Have customers shared with you creative ways to use Majestic SEO that you have not yet thought of?

We get good customer feedback and often implement customer requested features to make data analysis easier. As for new creative ways our customers prefer to keep them to themselves, but once you look at the data you might see one or two good strategies on how to use it. ;)

How big of an issue is duplicate content while crawling the web? How do you detect and filter duplicate content?

It is a very big issue for search engines (and thus us) as many pages are duplicate or near duplicate of each other, with very small changes that make it hard to detect them. We do not currently detect such pages (we crawl
pretty much everything) though we have a good idea how to do it and will implement it soon. Our reports tend to show data ordered by importance of the backlink, so often it is not an issue though it depends on backlinking profile of a particular site.

A lot of links are rented/bought, and many of these sources get filtered by Google. Does your link graph take into account any such editorial actions? If not, what advice would you give Majestic SEO users when describing desirable links vs undesirable ones?

At the moment our tools report factual information on where backlinks were found, we do not currently flag links as paid or not. This is something that humans are good with and computer algorithms ain't - that's why Google hates such paid links so much. We do have some ideas however on how to detect topically relevant backlinks (paid would usually come from irrelevant sites) - it's coming soon and might actually turn up to be a ground breaking feature!

Microsoft has done research on BrowseRank, which is a system of using usage data to augment or replace link data. Do you feel such a system is viable? If search engines incorporate usage data will links still be the backbone of relevancy algorithms?

BrowseRank is a very interesting concept, though we are yet to see practical implementation on large scale web engine. I don't think such system obsoletes link data at all, in fact it is based on link data just like PageRank only it allows to detect the most relevant outgoing links on a page, essentially such votes should be given more weight in PageRank-like analysis. For example imagine that this very interview page is analysed using BrowseRank and it finds that the following cleverly crafted link to Majestic-SEO homepage is clicked a lot, then such link could be judged as the real vote that this page gives out!

This approach would help identify more important parts of on page content as well so that keyword matches within this content block could get higher score in ranking algorithms. So I actually think there is a lot of mileage in BrowseRank concept, but it would be a mistake to think that it will completely replace need for link data analysis. I am pretty sure Google uses something like this already - Google Toolbar stats would give them all they need to know.

The great irony in my view is that Microsoft lacks good web graph data to apply their browsing concept, this is probably why they are so desperate to buy Yahoo search operations who are much better than it comes to backlinks analysis, though Google are the real masters. Majestic-SEO is trying to slot itself just behind Google and who knows what happens after it ;)

I look up a competing site and see that a competitor has 150,000 more links than I do and feel that it would take years to catch up. Would you suggest I look into other keywords & markets, or what tricks and ideas do you have for how to compete using fewer links, or what strategies do you find effective for building bulk links?

> Given material
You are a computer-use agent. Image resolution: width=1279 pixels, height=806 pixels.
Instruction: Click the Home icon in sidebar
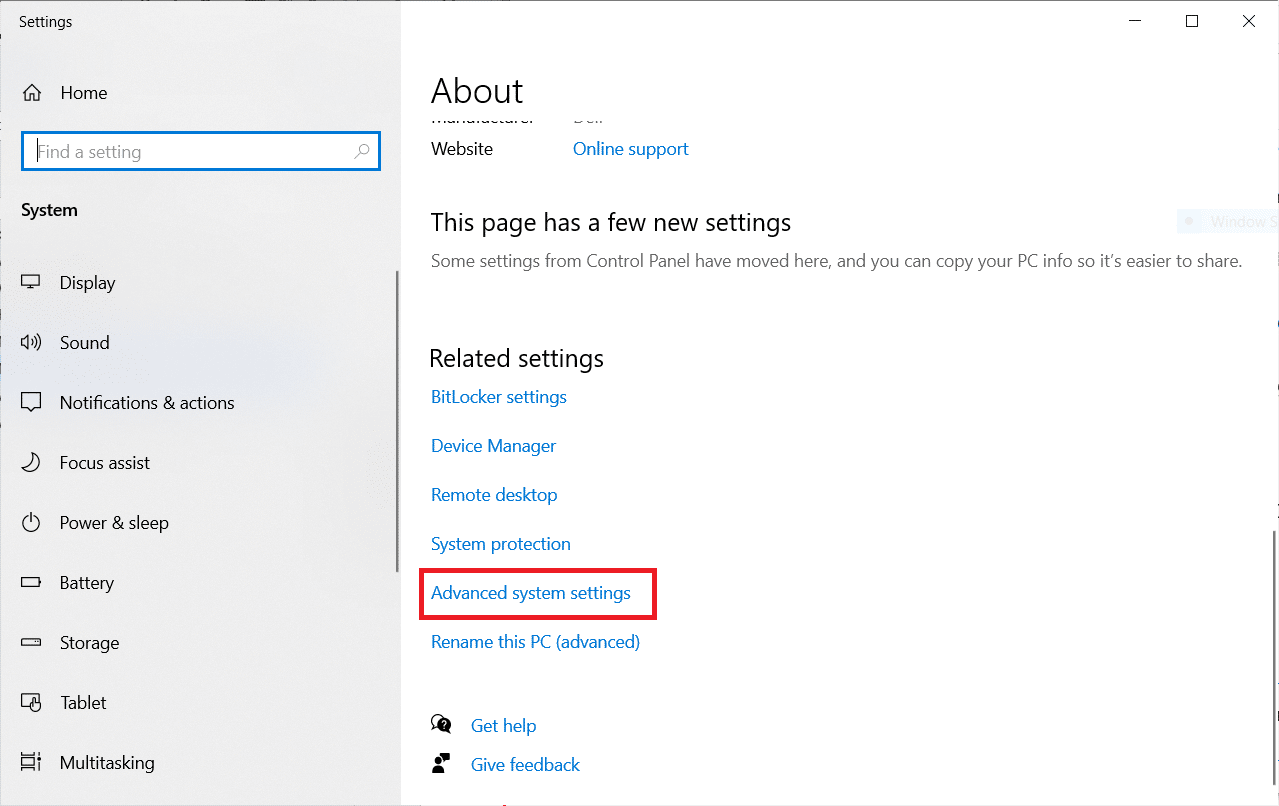32,93
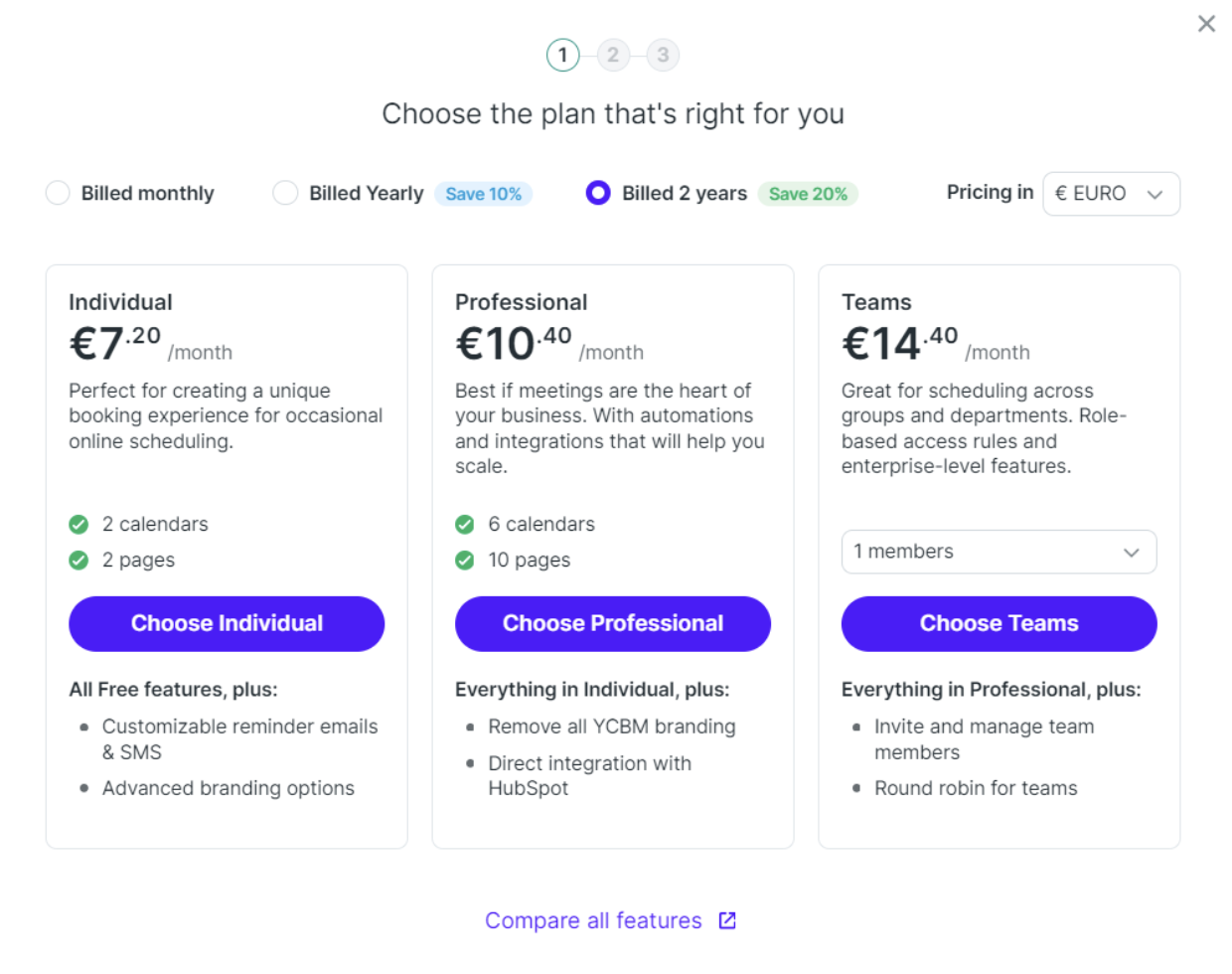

> Work instructions
1. According to the Majestic SEO interview, where would paid backlinks usually come from?
2. Reproduce the Majestic SEO interview between "How big of an" and "a particular site.", inclusive, switching "search engines" to "web indexes".
The data above is separate material, unrelated to the Majestic SEO interview.

> Complete answers
1. Irrelevant sites.

2.
How big of an issue is duplicate content while crawling the web? How do you detect and filter duplicate content?

It is a very big issue for web indexes (and thus us) as many pages are duplicate or near duplicate of each other, with very small changes that make it hard to detect them. We do not currently detect such pages (we crawl
pretty much everything) though we have a good idea how to do it and will implement it soon. Our reports tend to show data ordered by importance of the backlink, so often it is not an issue though it depends on backlinking profile of a particular site.